Try it → If a line below includes the string "computer", copy it.

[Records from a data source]
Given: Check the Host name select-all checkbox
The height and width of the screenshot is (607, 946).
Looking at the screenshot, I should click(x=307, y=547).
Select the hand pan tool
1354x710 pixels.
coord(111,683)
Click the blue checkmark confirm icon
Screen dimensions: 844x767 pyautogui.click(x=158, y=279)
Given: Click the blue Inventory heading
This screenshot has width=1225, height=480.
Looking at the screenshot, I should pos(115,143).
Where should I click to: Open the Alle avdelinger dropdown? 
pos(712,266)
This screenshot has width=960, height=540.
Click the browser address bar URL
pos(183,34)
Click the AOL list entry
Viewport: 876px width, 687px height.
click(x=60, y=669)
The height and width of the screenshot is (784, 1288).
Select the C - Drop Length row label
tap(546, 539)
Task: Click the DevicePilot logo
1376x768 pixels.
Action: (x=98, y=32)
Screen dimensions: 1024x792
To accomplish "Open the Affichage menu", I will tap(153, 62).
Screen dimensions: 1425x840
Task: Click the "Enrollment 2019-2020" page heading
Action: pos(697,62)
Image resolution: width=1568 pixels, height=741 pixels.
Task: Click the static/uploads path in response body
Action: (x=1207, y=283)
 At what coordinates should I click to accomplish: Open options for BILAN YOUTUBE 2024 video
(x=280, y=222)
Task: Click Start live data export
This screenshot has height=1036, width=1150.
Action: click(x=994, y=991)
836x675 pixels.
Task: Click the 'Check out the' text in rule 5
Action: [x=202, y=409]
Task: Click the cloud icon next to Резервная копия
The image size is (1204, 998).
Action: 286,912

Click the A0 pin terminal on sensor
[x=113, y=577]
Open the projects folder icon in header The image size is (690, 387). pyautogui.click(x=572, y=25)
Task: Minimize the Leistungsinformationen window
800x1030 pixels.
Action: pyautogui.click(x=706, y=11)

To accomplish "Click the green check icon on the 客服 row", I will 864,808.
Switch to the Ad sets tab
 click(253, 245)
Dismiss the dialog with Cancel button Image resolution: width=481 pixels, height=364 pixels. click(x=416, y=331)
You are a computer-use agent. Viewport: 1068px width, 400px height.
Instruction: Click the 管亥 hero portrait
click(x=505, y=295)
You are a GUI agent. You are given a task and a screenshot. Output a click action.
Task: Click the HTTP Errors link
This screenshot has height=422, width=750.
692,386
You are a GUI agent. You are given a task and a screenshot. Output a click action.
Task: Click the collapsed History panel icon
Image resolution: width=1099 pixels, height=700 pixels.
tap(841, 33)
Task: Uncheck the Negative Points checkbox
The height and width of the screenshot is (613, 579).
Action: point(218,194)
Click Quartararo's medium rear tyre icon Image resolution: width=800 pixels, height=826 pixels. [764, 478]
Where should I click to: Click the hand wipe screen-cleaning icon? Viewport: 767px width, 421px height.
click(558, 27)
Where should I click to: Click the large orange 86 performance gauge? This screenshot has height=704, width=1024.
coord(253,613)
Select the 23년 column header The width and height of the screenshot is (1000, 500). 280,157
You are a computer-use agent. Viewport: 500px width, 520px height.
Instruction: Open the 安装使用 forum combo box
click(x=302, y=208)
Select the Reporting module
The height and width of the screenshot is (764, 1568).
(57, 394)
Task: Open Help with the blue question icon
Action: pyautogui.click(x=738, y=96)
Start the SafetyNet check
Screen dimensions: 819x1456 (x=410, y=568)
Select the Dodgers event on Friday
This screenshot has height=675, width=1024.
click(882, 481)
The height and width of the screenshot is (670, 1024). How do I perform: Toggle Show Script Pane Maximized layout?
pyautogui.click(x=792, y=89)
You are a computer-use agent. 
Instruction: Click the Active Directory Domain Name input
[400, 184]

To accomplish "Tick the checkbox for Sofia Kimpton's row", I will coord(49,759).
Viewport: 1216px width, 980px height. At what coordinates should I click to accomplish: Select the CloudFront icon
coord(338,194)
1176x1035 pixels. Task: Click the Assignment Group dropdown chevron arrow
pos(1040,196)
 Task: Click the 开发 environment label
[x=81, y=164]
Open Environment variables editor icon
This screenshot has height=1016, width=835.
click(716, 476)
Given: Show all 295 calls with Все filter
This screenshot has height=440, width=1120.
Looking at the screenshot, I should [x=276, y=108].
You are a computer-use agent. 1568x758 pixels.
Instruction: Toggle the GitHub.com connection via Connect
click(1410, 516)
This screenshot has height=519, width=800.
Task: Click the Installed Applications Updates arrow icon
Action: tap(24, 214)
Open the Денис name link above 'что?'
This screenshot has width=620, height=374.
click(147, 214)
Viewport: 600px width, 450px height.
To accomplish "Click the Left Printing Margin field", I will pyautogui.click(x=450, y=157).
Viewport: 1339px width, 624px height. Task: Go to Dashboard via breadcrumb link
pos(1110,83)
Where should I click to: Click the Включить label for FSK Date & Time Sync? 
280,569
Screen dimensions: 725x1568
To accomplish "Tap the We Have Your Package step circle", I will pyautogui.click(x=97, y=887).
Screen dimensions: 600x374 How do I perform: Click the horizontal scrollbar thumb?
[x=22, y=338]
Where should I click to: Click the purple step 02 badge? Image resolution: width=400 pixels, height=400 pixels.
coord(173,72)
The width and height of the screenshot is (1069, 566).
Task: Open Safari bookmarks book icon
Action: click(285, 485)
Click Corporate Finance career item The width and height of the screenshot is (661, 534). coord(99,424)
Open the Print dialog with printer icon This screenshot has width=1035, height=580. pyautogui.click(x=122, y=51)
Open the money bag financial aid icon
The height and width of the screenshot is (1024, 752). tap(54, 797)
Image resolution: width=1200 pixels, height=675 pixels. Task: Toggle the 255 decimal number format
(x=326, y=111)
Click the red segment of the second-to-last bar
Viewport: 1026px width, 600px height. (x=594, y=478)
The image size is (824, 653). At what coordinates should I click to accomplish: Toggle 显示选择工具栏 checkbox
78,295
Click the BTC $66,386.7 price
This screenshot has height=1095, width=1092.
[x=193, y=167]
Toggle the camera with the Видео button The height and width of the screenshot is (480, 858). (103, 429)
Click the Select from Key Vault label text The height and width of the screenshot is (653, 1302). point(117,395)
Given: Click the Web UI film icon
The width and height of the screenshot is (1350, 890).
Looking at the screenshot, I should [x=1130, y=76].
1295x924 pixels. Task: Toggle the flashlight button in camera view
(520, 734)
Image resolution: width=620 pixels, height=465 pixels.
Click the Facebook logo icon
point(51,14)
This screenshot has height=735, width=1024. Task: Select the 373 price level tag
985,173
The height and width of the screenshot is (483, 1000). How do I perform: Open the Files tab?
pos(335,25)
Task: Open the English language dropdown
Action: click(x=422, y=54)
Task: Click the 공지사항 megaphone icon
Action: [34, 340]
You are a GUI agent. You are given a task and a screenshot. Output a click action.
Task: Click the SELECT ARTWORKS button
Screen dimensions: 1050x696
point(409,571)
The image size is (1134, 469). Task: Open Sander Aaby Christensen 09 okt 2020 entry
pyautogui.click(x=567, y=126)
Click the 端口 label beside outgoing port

Answer section →
You are a computer-use agent. Viewport: 1068px width, 400px height.
You are a computer-use agent. Viewport: 500px width, 520px height.
You are a computer-use agent. 
You are a computer-use agent. 1568x758 pixels.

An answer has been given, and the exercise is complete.